Reportedly, the two school officials were emphatic that Ryan should go immediately to a hospital emergency room. The suit says the principal and counselor were distressed, and “their voices trembled with nervous tones” but they allegedly gave the impression their only concern was that Ryan might attempt suicide. The lawsuit claims school officials were instructed by Park City police not to discuss Ryan’s contact with the opioid.
The suit claims Robert took Ryan to the Park City Medical Center, but neither medical personnel nor Ainsworth were notified by the defendants about the danger of Pink.
Although Park City Police sent out a Community Drug Alert on the 12th, Ainsworth said he didn’t get a notice specifically directed to him.
Ainsworth said that on several occasions, he searched his home and sons’ belongings, he had both of them medically tested and had a long talk with JA, who had sustained an overdose the previous May.
The plaintiff said when he went to bed the night of the 12th, he believed his sons were not in any risk. The next morning, Ryan was discovered dead on the sofa.
The lawsuit also individually names Park City Lt. Darwin Little, who allegedly dissuaded Grant Seavers parents from telling Ainsworth that Ryan probably had some U-477000.

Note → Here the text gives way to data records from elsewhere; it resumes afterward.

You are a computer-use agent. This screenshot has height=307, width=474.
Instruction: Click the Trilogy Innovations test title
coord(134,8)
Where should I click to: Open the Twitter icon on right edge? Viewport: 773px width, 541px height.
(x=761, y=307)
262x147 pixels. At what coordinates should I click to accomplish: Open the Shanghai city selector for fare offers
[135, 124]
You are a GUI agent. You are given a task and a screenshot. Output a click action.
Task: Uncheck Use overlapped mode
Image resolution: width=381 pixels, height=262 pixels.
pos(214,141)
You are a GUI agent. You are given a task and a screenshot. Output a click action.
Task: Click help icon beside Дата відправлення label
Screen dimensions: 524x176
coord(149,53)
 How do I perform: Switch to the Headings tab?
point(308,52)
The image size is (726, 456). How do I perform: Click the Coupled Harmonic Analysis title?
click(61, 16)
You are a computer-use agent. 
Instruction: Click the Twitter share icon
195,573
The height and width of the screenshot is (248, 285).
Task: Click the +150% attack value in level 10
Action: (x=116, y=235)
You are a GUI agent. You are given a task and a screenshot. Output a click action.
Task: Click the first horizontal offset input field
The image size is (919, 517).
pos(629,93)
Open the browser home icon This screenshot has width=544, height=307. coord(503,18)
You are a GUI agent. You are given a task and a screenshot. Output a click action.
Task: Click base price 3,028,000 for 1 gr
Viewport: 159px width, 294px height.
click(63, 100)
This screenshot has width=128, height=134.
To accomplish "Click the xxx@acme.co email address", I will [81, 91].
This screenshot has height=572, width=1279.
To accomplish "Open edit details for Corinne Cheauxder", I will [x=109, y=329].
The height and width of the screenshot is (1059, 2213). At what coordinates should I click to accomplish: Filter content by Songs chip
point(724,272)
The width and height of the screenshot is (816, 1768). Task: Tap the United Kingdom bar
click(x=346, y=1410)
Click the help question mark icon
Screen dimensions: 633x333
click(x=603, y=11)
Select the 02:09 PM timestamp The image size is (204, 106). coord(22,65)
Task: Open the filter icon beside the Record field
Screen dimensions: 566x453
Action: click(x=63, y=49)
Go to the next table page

In a deposition quoted in the lawsuit, Lt. Little admitted to that and said, “I stopped an emotional parent calling and accusing another parent of doing something when it should be law enforcement’s responsibility to make those connections and contacts.”
The lawsuit has several different claims for damages. One of those is the loss of earnings by Ryan during his prospective lifetime. The suit says those damages should come to at least $2-$3 million “over the lifetime of a young man whose parents were both highly successful and highly educated.”
The suit is asking, among other things, that the court order the Police Department and School District to issue a public apology, and to establish new policies in their investigations.